Thursday, May 31, 2012

Mr. Freeze: Beginnings

WARNING: There are spoilers for Batman Annual #1, which just came out yesterday.
Animated Mr. Freeze

Mr. Freeze is an interesting character in the Batman mythos.  He was first introduced in the 1950s, and he was just a crazy rogue scientist whose freeze gun backfired on him.  Nothing special, other than using cold to commit crimes (which is so extremely Silver Age, it's not even funny).

Then things got rewritten with Crisis on Infinite Earths, and, in 1992, Batman: The Animated Series had a very interesting episode, "Heart of Ice".  It recast Freeze as being more tragic than crazy.  In it, we learn that Freeze was previously Victor Fries (it's pronounced the same way as Freeze), a cryogenics scientist who's trying to save his wife's life while performing research at a science firm.  Eventually, his funding gets cut off, and, while he's begging the CEO to help him, the CEO kicks him into some chemicals, and his whole condition gets started.  This origin eventually became "canon" for the comics character, and pretty much everything since then has taken off of that.

After that, he has two main goals: revenge and saving his wife.  What I find fascinating about the character, especially in relation to the various other Batman villains, is how very different he is.  Yeah, he's crazy and working outside the system, but he has a goal: so many of the other Gotham characters perform crime for crime's sake, only there to antagonize Batman or Gotham or Robin and get attention and basically ruin everybody's day.  They're outside the system because they were always going to be outside the system, because it's the only way they know how.  Freeze, however, is outside the system because he's found that the system doesn't work for him.

(Tangent: I was just reading the Onion AV Club's review/recap of The Sopranos episode, "Luxury Lounge", and the recap talks a lot about how the character of Artie Bucco would, basically, rather fail than live outside the system, and I find that an interesting inverse to this character.  Heck, there might be an essay there...but that's for another day.)

So this is all established, and has been the story for 20 years.  Then Batman Annual #1 came out yesterday, and we got the "nu52" version of the character.

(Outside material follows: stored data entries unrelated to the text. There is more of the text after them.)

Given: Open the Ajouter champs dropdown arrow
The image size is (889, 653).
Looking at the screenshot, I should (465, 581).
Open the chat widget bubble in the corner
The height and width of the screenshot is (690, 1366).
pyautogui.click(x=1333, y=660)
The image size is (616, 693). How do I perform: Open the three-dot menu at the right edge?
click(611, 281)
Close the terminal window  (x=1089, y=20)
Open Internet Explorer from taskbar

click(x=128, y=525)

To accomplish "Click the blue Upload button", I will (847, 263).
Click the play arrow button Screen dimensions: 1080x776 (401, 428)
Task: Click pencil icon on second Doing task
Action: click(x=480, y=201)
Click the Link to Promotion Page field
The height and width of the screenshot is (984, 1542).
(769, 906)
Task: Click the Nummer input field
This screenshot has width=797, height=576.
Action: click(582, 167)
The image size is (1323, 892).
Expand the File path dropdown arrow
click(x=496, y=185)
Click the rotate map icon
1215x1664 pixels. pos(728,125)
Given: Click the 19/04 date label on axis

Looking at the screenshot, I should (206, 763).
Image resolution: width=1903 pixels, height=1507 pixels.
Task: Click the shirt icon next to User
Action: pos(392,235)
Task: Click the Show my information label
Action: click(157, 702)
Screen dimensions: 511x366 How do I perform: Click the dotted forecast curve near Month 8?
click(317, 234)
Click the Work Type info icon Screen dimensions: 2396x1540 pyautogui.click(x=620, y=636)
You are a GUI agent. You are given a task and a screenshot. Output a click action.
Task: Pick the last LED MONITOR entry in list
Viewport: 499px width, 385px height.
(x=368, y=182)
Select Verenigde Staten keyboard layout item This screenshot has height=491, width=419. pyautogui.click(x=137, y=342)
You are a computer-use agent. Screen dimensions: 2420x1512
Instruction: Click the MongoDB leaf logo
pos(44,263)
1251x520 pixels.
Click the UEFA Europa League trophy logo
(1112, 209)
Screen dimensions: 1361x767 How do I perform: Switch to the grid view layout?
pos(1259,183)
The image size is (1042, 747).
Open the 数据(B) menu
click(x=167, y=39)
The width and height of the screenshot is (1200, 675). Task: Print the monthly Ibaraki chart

nu52 Mr. Freeze, from the Batman Annual

In the issue, we see events unfold, seemingly, like they always had, with a bit of streamlining.  Fries has been working at WayneCorp on cryogenics, one of his test subjects is Nora Fries, Wayne cuts out the project (he finds it morally objectionable because none of these subjects actually have a say, and...I kinda see it and kinda don't, because they've already agreed to be cryogenically frozen, you know?  If Walt Disney ever does get a chance to get out of the deep freeze, nobody's going to object because he can't choose to come out of it.  In any case, it's a little specious, is what I'm saying.), Fries tries to sneak in and bring her back after he's been barred from the premises, Wayne catches him, there's an accident, Fries becomes Freeze.

Except.

Except except except.

It turns out that Nora isn't Nora Fries; she's Nora Fields, the first person to be cryogenically frozen in 1943.  Fries had done his doctoral thesis on her, and went to WayneCorp just so he could test on her.

Oh, and he killed his mother when he was a kid.

So, in other words, Freeze is crazy and always has been, it's just that he eventually got a special freeze suit to go with it.  Quite honestly, I don't know what I think about it.  For one, it makes him just like every other Bat-villain.  He does what he does because he can, because that's how he would always operate.  There's no choice in the matter, it's his nature.  He isn't who he is because of somebody else's ignorance or callousness, which was always the tragedy of the character, he is who he is because he's insane.

But.  It's still a slightly interesting take on the character, and the execution of the issue isn't bad.  It's just...I liked him a little better the old way.